• _WRITTEN INSTRUCTION 1_: Translate this sentence from the text about Hickman's Fantastic Four into Spanish: "Nobody can build a better world on their own."

--- START SELECTED TEXT ---

Across these events, Hickman draws a parallel between Reed and his father Nathaniel, another great thinker who left his family to serve what he saw as a higher purpose. It’s this tension that becomes the bedrock of Hickman’s first arc: Which is worth more? Duty, or family?
Through the Council and their actions, the writer elevates Reed into something more mythic than the standard superhero: a great man driven to do great works. Hickman has returned to the concept of “the great man” throughout his career, but Fantastic Four delivers his most pointed commentary on it: Reed’s dedication to science is admirable, but becomes dangerous and self-destructive when left unchecked. Without his family, he is lost…compromised.
“I’ve certainly grown to love him more, but Reed’s my favorite character,” states the author. “Because of Civil War and all the stuff that had happened, he was kind of a dick, right? Reed’s responsible for a lot of stuff – he’s always had all these plans of how to make things work, and if you think about it, he’s been wrong a lot. I felt like I had to fix Reed in a way, and make him a more likable character again.”
Using the council, Hickman takes this character flaw to its natural conclusion, with the group’s machinations bringing about its own destruction; their good deeds crushed under the weight of countless necessary evils. But even in failure, there is hope. While the Council’s obsession traps them in their mission, Reed manages to find a better way, not just embracing his family, but letting them take up his mission alongside him.The path to greatness isn’t just family or duty, but a combination of both. Nobody can build a better world on their own. They need help.
The Prime Elements
The FF’s dual role as team and family has been a huge part of their stories for decades, but the mix of one versus the other can change depending on who’s writing. For Hickman, the priority was re-balancing the book’s prime elements, setting the Richards’ tight-knit family drama against sprawling universe-hopping adventures.
“I’ve read more FF in the last two-to-three months than I had in my entire life,” recounts the writer. “One of the things that became pretty clear to me was that the Ultimate Fantastic Four title has had a big impact on the regular series. Fantastic Four is about fantastic adventures and the family, but when Ultimate FF was launched, it kind of turned into a science explorers type book. The physics of something isn’t the heart of the book. That’s not what I think we need to get back to. To me, Fantastic Four is about the family structure…it’s about wild, chaotic, fantastic ideas, as opposed to how things work in a functional world.”
While the book’s second arc feels like a return to the classic Lee-Kirby era (complete with family squabbles and little green men), the writer also has something much bigger at play, with countless threads converging into a mysterious prophecy built around the past, present, and future of the Richards family. Four cities, each an inversion of Reed’s “perfect society,” begin appearing across the Marvel universe, with the dark costs of each threatening everything in their path. Long story short, the FF’s enemies have evolved, and overcoming these threats means the group will have to change, too. Free of the Council, Reed and the team meet these new threats with boundless imagination, rejecting the cynicism of the larger scientific community to build a foundation of their own.

--- END SELECTED TEXT ---
--- START RECORDS TO PROCESS ---

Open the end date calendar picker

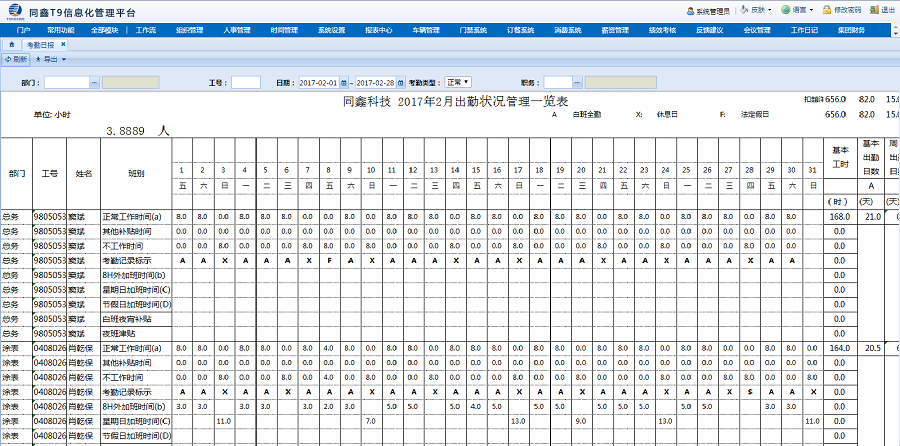point(402,82)
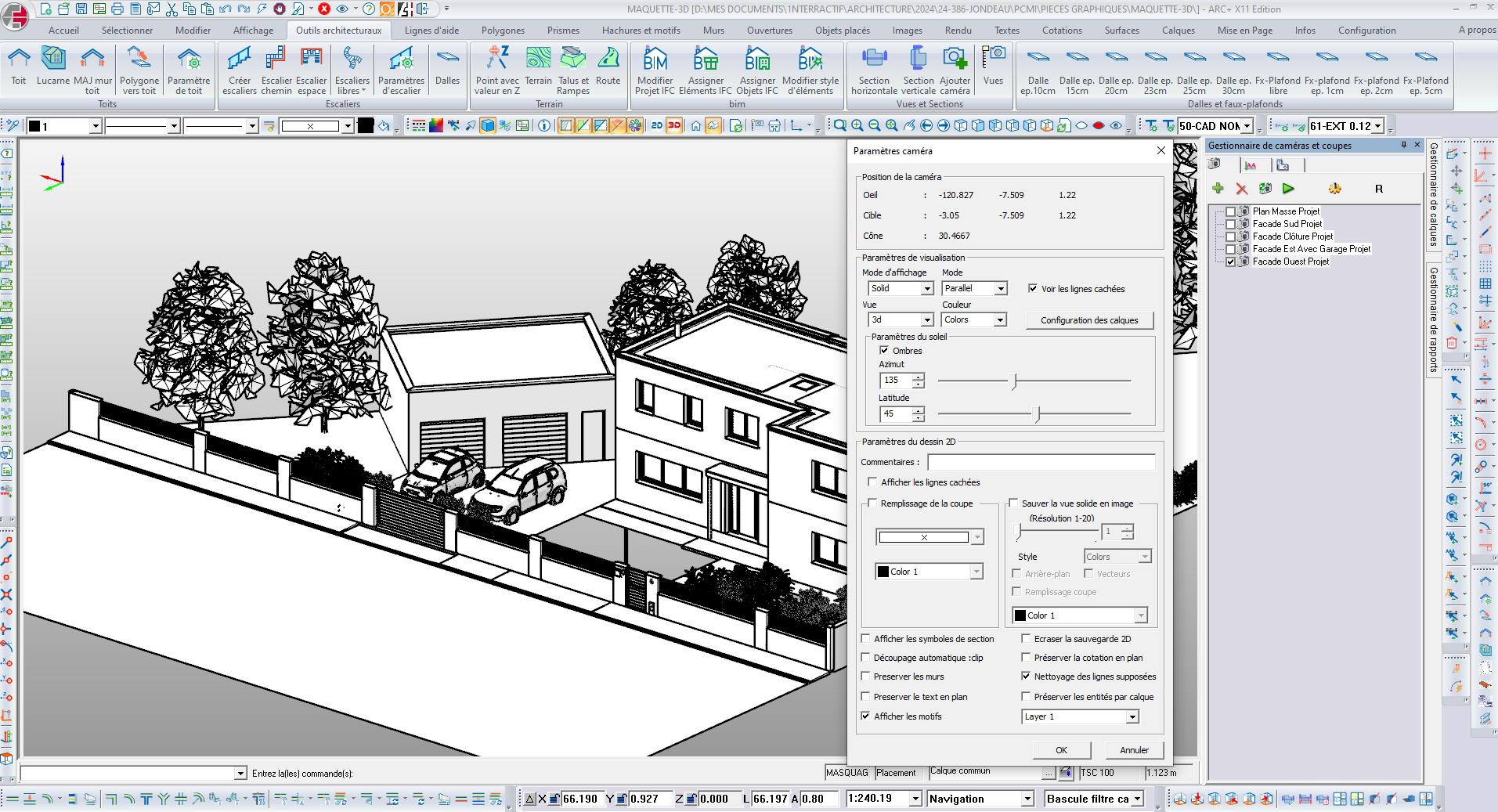1498x812 pixels.
Task: Enable Sauver la vue solide en image
Action: (1013, 503)
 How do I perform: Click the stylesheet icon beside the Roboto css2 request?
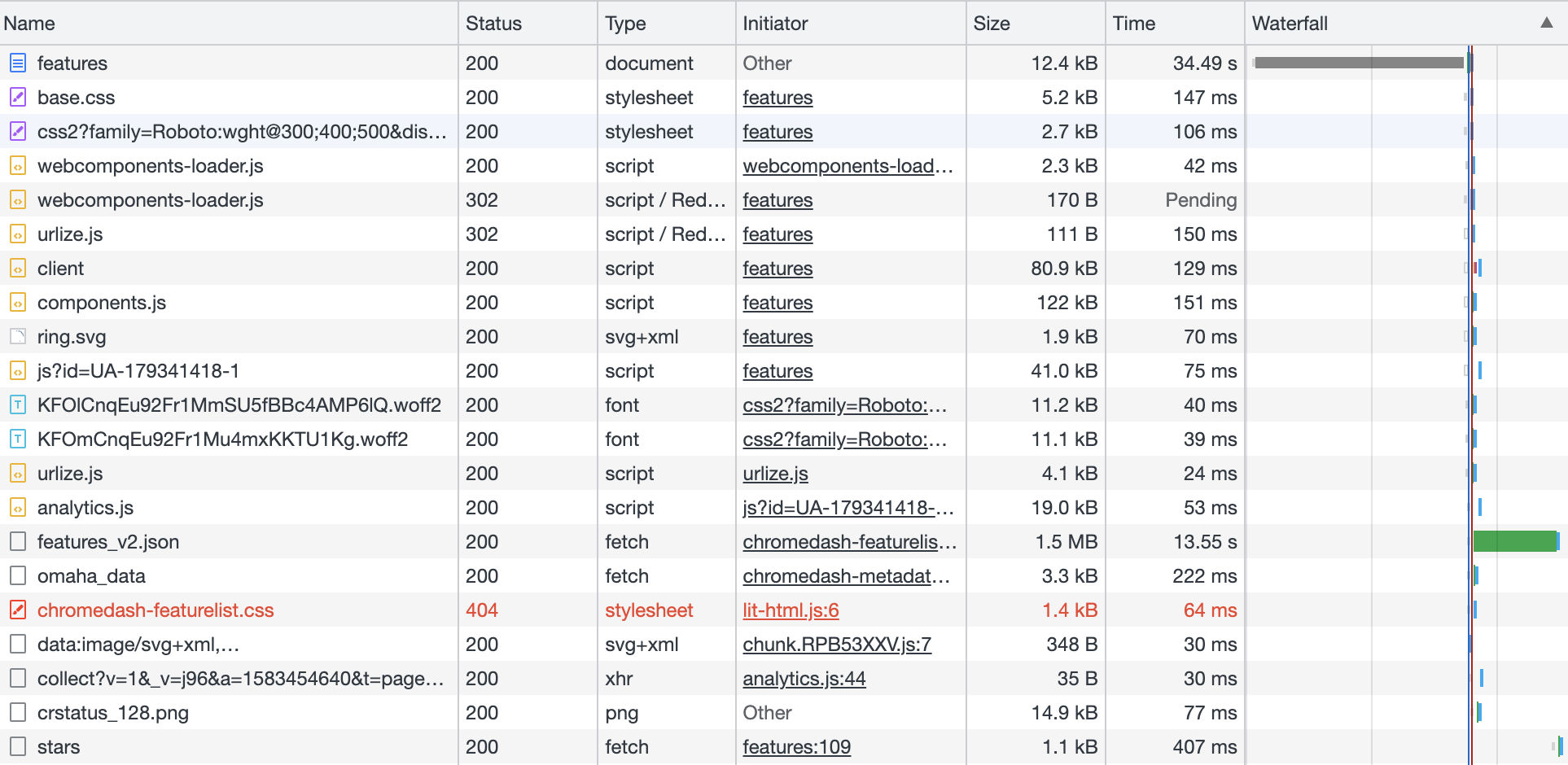[x=17, y=131]
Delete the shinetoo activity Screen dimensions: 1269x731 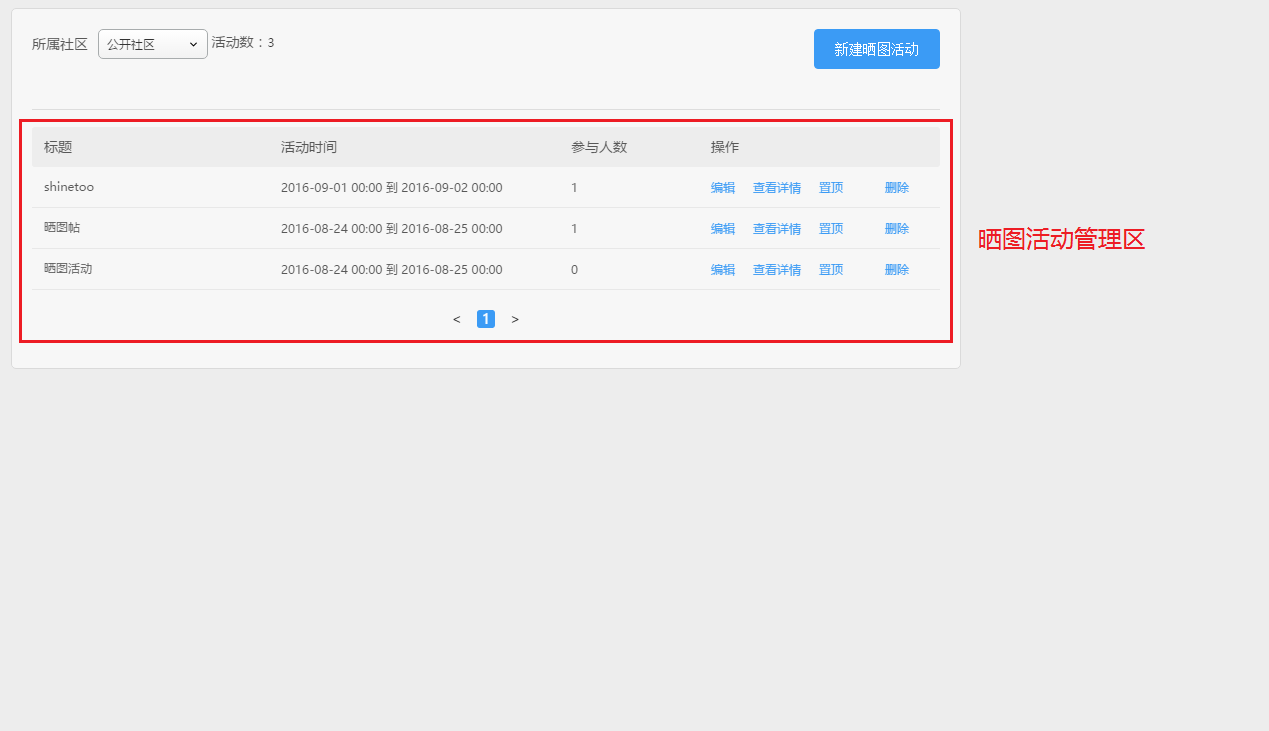coord(896,188)
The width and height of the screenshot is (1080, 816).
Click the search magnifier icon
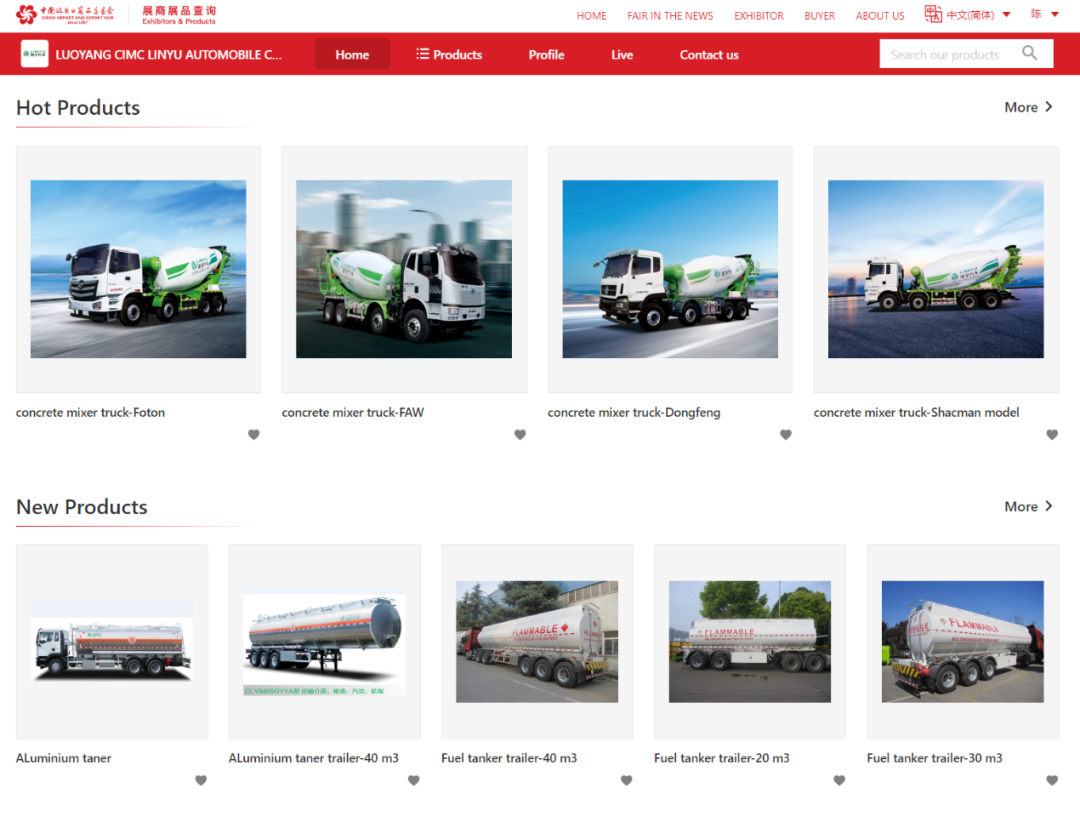[x=1029, y=54]
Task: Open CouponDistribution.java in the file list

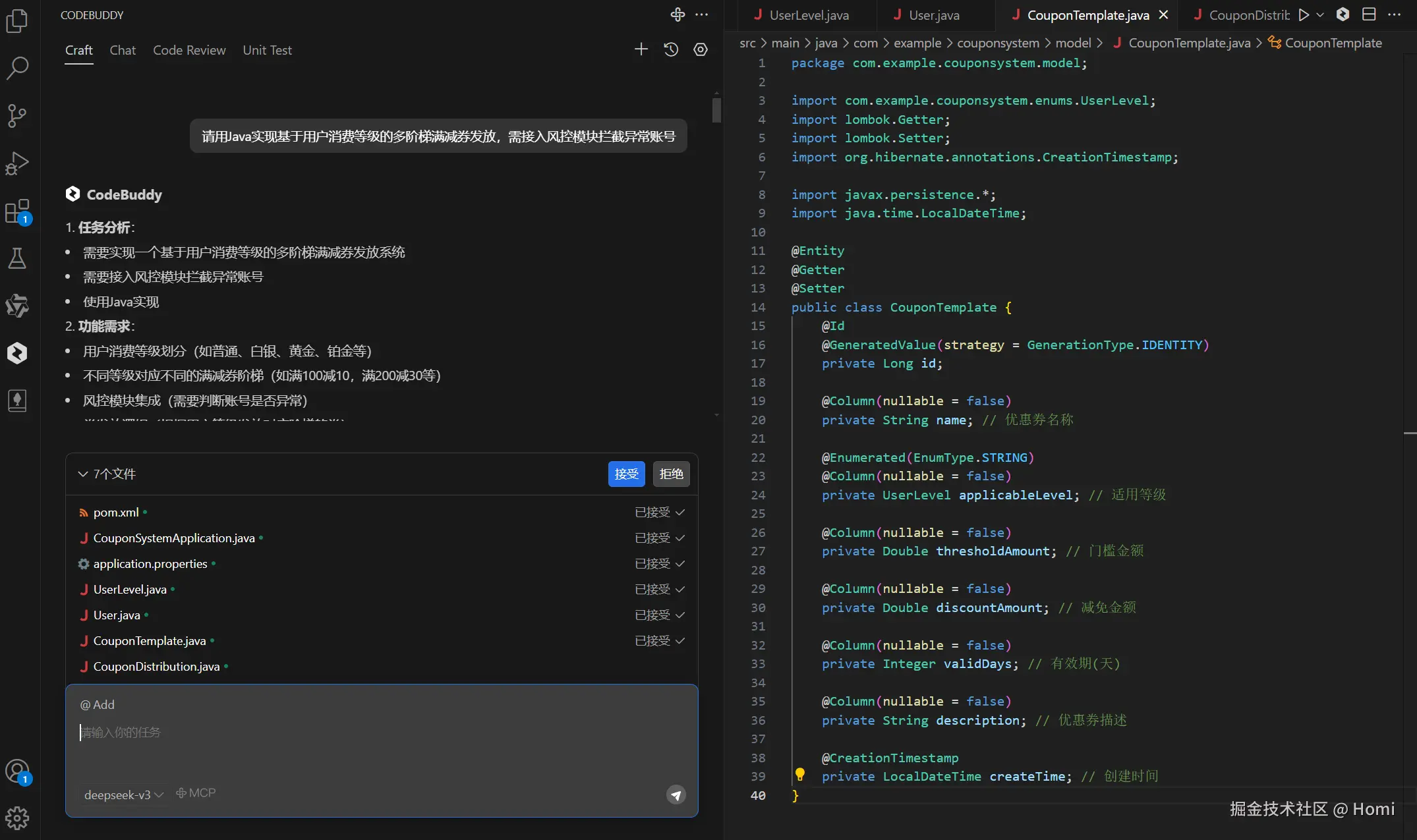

--- END RECORDS TO PROCESS ---

• _WRITTEN INSTRUCTION 2_: Copy the rows word for word, starting with the line with "The width and" and going on through the end of the rows. Leave out the pictures.

• _RESPONSE 1_: Nadie puede construir un mundo mejor por sí solo.

• _RESPONSE 2_:
The width and height of the screenshot is (1080, 816).
Click the search magnifier icon
[x=1029, y=54]
Task: Open CouponDistribution.java in the file list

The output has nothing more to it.